Abstract: With commercialization of the Internet as well as the increasing demand of quality of service (QoS) fueled by emerging multimedia applications, offering quality of service will add to the competitive edge of a successful service provider. QoS routing which finds appropriate routes to satisfy applications' QoS requirements is one of the unsolved technical obstacles for network QoS provisioning. Current multicast routing approach is incapable of constructing a routing tree to satisfy applications' requested QoS.

In this talk, we will describe extension to core based tree multicast routing protocols, for example, core-based tree routing protocol (CBT) and simple multicast protocol (SM), to maintain a multicast tree with user-specified QoS properties.  Specifically, we describes enhancements to the multicast member join/leave and state update/refresh procedures to facilitate the deployment of additive (e.g., end-to-end delay bound), multiplicative (e.g., packet loss ratio along a path), and concave (e.g., minimum bandwidth available) QoS.
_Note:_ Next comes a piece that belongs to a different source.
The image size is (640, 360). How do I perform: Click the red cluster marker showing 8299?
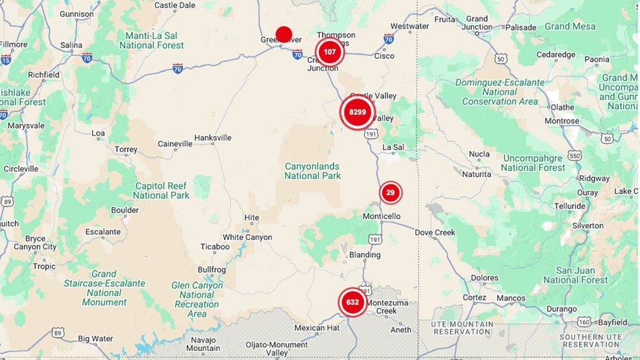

Eligibility tests are devised to verify whether or not a new member can join a multicast tree at adequate QoS, while not violating the QoS received by on-tree members. Management of router state is based on a simple state update and refresh procedure that can be readily integrated with the tree maintenance mechanism that exists in bi-directional core-based multicast routing protocols (e.g., the use of echo-request and echo-reply messages in CBT for tree maintenance).

We developed a Java-based objected-oriented network simulator called NetSim^Q to study the proposed QoS mechanism. The proposed QoS routing extension is shown to be effective and incur reasonable amount of control message overhead.